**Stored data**

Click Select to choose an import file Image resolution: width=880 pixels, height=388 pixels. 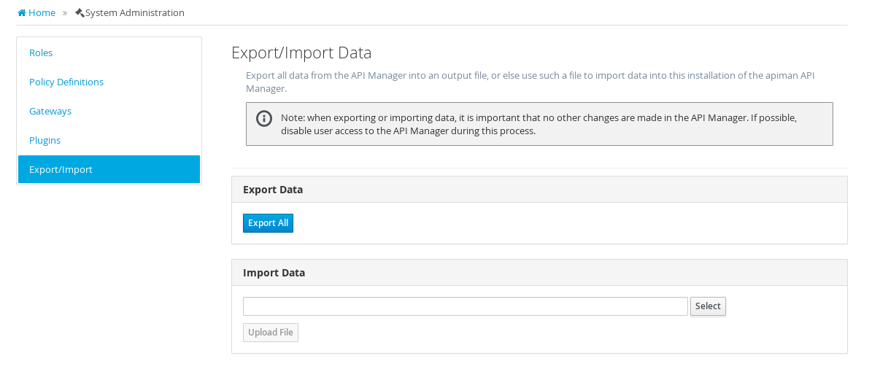(x=708, y=306)
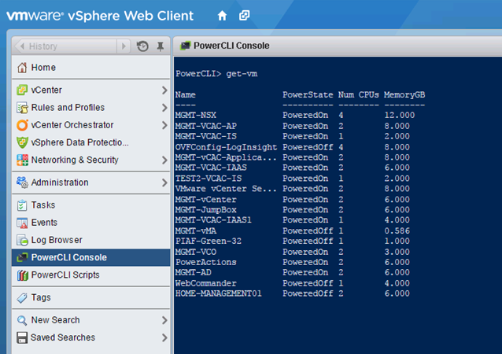Expand Networking & Security chevron

[164, 160]
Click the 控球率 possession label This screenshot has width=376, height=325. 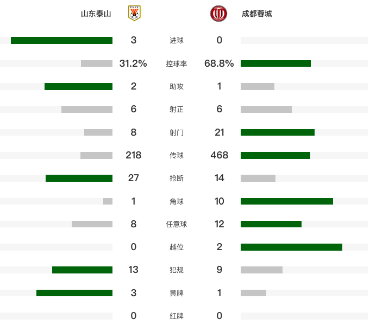(177, 63)
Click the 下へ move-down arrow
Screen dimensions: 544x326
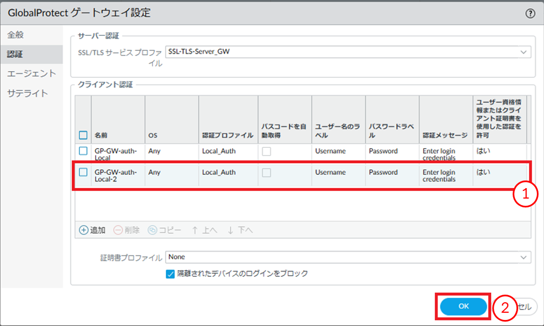click(x=230, y=230)
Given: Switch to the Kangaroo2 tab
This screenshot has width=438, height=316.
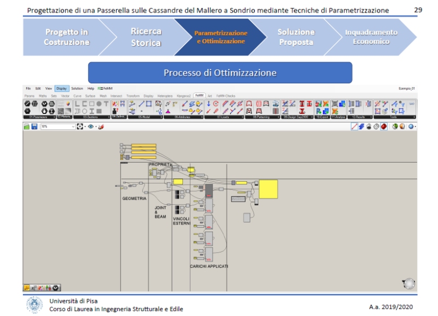Looking at the screenshot, I should tap(183, 95).
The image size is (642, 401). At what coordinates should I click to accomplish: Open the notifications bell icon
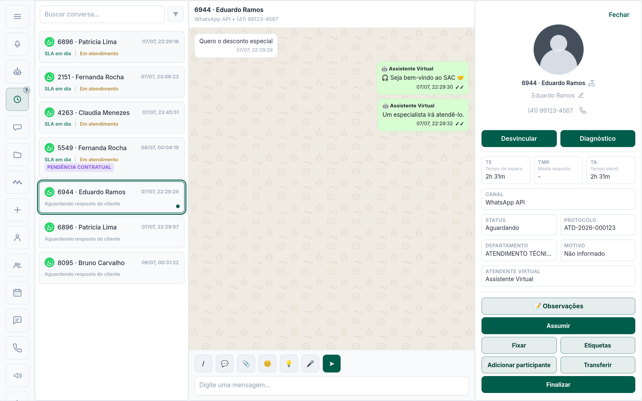point(17,44)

**TASK BRIEF**
Your reply should hold only the lines from the one that contains "Given: Switch to the Kangaroo2 tab" through the last line of the records above, exact and complete, and no pictures.

**SOLUTION**
Given: Switch to the Kangaroo2 tab
This screenshot has width=438, height=316.
Looking at the screenshot, I should tap(183, 95).
The image size is (642, 401). At what coordinates should I click to accomplish: Open the notifications bell icon
point(17,44)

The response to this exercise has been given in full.